I'm using the HtmlAgilitypack to extract some data from the following website:
<div class="pull-right">
<ul class="list-inline">
<li class="social">
<a target="_blank" href="https://www.facebook.com/wsat.a?ref=ts&fref=ts" class="">
<i class="icon fa fa-facebook" aria-hidden="true"></i>
</a>
</li>
<li class="social">
<a target="_blank" href="https://twitter.com/wsat_News" class="">
<i class="icon fa fa-twitter" aria-hidden="true"></i>
</a>
</li>
<li>
<a href="/user" class="hide">
<i class=" icon fa fa-user" aria-hidden="true"></i>
</a>
</li>
<li>
<a onclick="ga('send', 'event', 'PDF', 'Download', '');" href="https://wsat.com/pdf/issue15170/index.html" target="_blank" class="">
PDF
<i class="icon fa fa-file-pdf-o" aria-hidden="true"></i>
</a>
</li>
I've managed to write this code to extract the first link in the html script which is https://www.facebook.com/wsat. However, all I want is to extract the link with the pdf which is https://wsat.com/pdf/issue15170/index.html but without any luck. How do I specify which link to extract ?
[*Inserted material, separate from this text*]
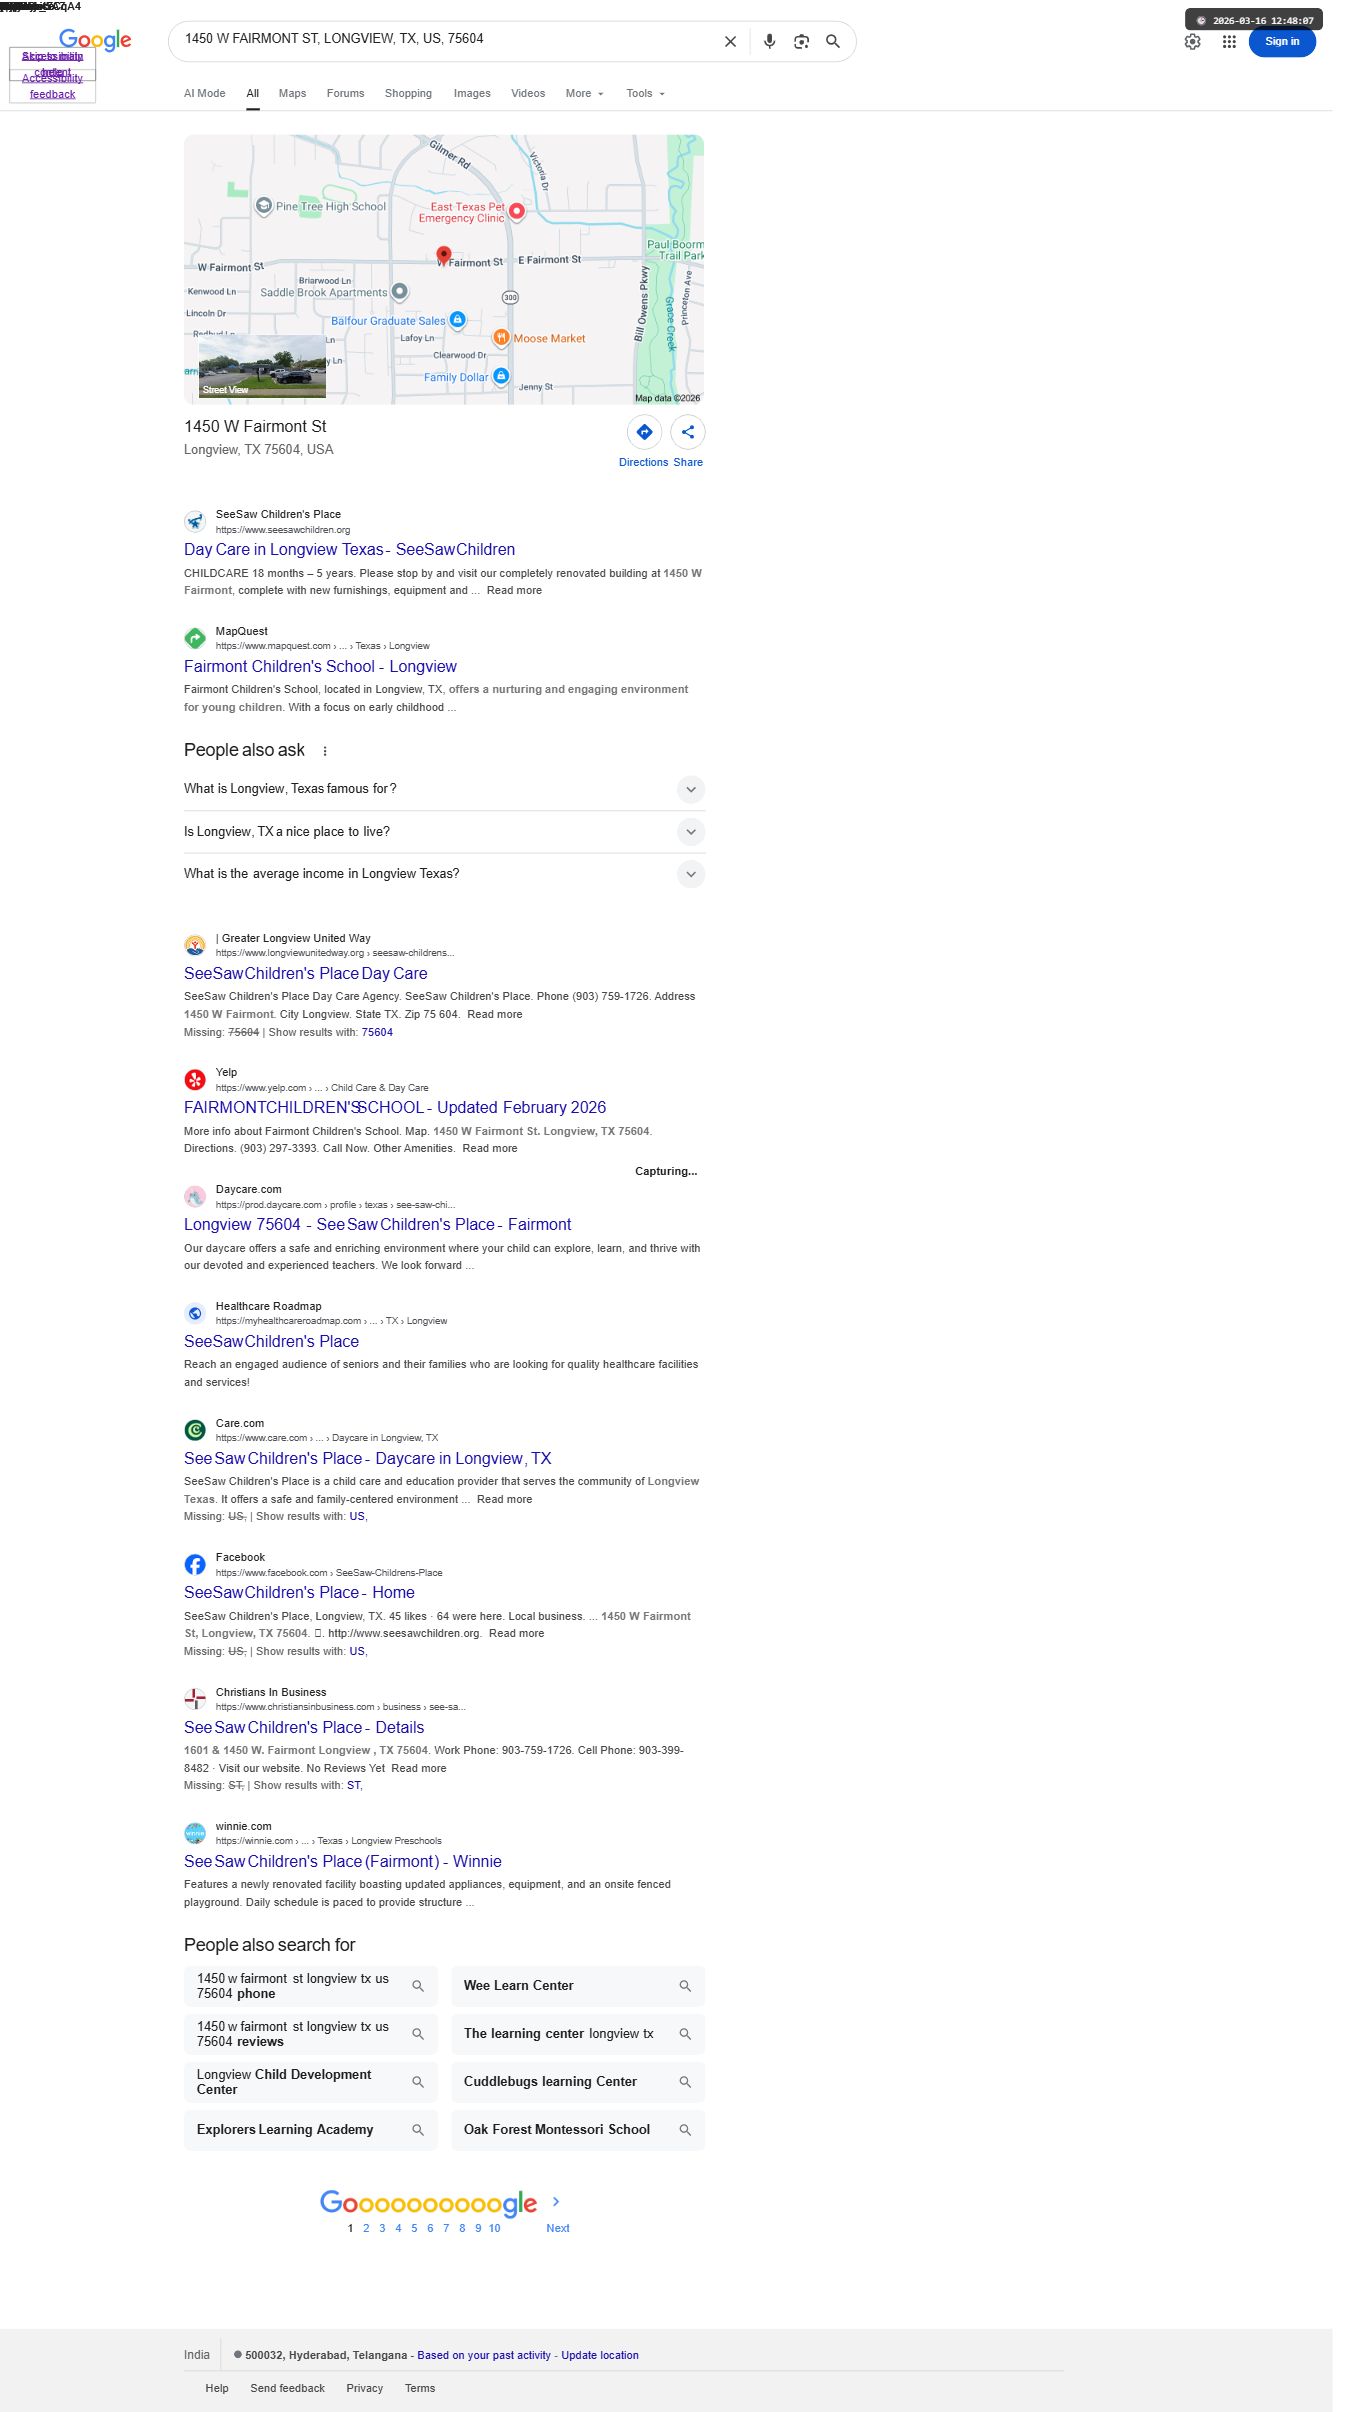Viewport: 1348px width, 2412px height.
Task: Click the Share icon below map
Action: pos(688,432)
var url = "https://wsat.com/";
var HttpClient = new HttpClient();
var html = await HttpClient.GetStringAsync(url);
var htmlDocument = new HtmlDocument();
htmlDocument.LoadHtml(html);
var links = htmlDocument.DocumentNode.Descendants("div").Where(node => node.GetAttributeValue("class", "").Equals("pull-right")).ToList();
var alink = links.First().Descendants("a").FirstOrDefault().ChildAttributes("href")?.FirstOrDefault().Value;
await Launcher.OpenAsync(alink);
Use an xpath expression as a selector:
var alink = htmlDocument.DocumentNode
.SelectSingleNode("//li/a[contains(@onclick, 'PDF')]")
.GetAttributeValue("href", "");
Explanation of xpath (as requested):
Match li
tag at any depth in the document with an immediate child a
tag, which has an attribute onclick
that contains the string 'PDF'
.